INSTRUCTIONS FOR THE TASK » When a line below contains the word "Image", copy that line.
[Opening MATERIAL PROVIDED section]
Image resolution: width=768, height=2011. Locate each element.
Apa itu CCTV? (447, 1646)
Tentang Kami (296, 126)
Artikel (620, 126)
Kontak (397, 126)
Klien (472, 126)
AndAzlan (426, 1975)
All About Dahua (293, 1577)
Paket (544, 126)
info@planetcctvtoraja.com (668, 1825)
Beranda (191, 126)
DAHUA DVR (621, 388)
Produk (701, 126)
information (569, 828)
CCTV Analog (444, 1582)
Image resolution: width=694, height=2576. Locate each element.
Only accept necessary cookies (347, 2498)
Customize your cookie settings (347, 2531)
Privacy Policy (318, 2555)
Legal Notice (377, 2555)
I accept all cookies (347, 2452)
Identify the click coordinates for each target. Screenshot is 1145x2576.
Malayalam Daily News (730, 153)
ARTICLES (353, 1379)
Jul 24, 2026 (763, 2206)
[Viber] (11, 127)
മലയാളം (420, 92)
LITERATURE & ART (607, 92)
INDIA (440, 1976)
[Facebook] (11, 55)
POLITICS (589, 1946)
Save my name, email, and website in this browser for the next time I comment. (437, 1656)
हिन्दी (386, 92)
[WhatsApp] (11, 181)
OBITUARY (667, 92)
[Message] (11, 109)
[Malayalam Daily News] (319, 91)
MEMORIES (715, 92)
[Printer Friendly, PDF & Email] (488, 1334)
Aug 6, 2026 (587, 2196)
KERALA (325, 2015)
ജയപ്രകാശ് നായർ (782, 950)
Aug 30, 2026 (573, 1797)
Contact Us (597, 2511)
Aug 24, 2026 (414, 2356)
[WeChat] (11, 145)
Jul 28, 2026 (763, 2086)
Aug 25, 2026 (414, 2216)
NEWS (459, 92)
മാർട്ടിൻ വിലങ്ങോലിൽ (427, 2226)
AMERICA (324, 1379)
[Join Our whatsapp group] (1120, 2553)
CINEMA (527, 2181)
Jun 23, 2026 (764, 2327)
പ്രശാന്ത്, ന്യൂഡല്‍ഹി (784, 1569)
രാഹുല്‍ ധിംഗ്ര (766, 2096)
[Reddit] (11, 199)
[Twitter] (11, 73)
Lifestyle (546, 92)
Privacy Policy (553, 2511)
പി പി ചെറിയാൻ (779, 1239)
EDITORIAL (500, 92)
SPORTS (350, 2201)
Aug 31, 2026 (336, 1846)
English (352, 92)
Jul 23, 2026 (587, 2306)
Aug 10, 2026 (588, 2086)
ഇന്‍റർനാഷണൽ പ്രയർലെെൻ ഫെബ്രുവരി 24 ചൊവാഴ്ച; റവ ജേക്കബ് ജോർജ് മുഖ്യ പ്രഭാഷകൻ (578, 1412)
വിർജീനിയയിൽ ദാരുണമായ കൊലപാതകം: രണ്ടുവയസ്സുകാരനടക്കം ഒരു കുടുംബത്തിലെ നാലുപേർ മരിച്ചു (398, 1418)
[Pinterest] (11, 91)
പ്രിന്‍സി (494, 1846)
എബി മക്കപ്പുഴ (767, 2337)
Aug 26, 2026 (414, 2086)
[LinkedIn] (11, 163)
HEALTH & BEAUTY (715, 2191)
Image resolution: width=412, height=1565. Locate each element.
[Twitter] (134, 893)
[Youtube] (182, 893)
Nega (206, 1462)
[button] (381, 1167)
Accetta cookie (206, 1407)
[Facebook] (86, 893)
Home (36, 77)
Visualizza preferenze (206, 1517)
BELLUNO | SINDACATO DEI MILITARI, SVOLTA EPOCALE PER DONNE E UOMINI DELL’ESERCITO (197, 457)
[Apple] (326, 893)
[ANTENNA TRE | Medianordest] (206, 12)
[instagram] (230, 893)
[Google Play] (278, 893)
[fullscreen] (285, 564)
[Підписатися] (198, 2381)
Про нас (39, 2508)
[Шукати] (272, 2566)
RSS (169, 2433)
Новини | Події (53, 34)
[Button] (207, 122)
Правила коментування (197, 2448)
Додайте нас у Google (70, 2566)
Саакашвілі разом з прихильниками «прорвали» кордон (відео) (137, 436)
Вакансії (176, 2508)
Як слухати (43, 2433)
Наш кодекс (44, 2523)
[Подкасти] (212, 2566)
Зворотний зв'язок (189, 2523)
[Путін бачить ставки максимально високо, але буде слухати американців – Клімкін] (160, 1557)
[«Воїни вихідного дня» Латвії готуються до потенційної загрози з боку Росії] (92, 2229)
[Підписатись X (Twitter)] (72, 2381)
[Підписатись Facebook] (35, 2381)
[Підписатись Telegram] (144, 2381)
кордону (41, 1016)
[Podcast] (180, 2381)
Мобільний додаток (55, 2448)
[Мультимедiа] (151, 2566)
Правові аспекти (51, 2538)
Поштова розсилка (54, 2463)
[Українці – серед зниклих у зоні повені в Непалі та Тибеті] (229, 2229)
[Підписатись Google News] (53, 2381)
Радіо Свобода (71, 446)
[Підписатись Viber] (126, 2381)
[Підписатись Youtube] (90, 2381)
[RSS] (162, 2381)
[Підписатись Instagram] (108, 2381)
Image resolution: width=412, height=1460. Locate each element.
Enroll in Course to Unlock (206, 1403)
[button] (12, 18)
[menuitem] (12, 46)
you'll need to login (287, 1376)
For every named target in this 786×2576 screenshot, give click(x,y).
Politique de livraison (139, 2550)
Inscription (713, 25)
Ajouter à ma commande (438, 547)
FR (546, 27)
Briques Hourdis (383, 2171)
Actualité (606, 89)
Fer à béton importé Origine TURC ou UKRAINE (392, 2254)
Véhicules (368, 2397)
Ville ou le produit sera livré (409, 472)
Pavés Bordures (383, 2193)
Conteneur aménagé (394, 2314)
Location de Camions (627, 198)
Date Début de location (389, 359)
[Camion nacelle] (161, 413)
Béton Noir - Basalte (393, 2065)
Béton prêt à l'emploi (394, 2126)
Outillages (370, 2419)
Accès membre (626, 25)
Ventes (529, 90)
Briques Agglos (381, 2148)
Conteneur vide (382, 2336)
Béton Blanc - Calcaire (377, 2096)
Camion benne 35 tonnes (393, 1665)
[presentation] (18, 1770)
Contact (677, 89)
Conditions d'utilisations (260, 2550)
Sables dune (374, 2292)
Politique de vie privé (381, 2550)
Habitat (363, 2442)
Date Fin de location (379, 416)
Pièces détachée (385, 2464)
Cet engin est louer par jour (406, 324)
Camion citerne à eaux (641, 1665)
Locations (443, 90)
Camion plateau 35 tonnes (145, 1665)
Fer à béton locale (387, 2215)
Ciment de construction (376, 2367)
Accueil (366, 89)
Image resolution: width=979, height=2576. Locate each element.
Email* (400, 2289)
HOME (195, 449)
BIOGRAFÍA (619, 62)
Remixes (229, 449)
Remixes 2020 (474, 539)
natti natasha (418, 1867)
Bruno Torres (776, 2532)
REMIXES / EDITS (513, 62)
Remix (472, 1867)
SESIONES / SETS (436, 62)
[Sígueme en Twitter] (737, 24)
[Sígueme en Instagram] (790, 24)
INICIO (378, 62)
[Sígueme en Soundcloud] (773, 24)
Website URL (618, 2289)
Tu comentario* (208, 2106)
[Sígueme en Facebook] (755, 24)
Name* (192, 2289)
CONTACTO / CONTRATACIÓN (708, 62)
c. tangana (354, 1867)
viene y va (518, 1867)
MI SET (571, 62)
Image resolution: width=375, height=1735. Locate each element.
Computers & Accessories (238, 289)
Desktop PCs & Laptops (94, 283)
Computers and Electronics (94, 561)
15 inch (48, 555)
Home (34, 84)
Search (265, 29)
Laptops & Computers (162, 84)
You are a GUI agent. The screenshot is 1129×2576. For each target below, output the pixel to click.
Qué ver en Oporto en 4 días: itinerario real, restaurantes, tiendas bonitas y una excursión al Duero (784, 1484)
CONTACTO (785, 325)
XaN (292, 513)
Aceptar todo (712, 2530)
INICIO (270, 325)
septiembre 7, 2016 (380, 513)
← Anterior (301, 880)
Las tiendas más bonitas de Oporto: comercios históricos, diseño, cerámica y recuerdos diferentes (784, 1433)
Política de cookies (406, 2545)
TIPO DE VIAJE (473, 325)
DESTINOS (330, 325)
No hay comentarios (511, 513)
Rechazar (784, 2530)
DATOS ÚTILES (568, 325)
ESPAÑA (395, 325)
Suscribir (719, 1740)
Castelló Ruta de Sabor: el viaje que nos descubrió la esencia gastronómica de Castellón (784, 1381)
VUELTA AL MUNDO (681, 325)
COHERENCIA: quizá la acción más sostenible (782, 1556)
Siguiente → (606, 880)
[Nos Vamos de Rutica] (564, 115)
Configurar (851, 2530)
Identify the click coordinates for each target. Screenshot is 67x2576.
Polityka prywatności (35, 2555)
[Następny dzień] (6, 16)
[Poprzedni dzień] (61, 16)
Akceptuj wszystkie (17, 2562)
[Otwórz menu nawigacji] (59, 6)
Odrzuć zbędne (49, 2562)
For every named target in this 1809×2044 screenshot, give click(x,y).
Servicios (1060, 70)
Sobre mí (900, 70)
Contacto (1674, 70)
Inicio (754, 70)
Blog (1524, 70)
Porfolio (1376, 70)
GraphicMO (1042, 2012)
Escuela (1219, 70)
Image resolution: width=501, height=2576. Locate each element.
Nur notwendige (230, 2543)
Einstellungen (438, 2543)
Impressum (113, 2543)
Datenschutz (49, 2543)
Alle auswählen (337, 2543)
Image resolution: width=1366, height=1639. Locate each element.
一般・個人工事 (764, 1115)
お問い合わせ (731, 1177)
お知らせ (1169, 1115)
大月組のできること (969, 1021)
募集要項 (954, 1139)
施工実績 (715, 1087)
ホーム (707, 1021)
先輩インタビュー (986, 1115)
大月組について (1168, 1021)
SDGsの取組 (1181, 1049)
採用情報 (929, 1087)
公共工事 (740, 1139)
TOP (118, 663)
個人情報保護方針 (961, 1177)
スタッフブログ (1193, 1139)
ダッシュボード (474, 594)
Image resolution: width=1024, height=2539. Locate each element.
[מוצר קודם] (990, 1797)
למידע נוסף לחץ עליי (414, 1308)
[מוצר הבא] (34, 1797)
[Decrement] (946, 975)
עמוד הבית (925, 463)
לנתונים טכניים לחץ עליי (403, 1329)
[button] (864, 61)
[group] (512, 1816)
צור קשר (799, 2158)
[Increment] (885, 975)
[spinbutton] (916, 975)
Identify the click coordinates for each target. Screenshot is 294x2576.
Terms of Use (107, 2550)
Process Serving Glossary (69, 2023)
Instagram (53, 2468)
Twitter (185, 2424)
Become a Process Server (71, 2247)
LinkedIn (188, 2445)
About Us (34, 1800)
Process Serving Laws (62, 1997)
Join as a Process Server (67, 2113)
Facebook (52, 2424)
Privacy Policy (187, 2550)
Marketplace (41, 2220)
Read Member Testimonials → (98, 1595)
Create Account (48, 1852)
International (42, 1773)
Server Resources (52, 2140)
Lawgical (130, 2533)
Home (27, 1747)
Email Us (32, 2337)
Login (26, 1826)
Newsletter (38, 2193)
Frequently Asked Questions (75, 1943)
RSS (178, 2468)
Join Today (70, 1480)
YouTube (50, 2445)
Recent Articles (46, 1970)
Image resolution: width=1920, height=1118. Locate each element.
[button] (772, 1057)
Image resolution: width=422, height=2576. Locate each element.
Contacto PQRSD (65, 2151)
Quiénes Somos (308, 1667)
[Closing MATERIAL PROVIDED section]
ANSWER »
Image resolution: width=768, height=2011. Locate each element.
Image resolution: width=694, height=2576. Locate each element.
Image resolution: width=412, height=1565. Locate each element.
Image resolution: width=412, height=1460. Locate each element.
Image resolution: width=979, height=2576. Locate each element.
Image resolution: width=375, height=1735. Locate each element.
Image resolution: width=501, height=2576. Locate each element.
Image resolution: width=1366, height=1639. Locate each element.
Image resolution: width=1024, height=2539. Locate each element.
Image resolution: width=1920, height=1118. Locate each element.
Image resolution: width=422, height=2576. Locate each element.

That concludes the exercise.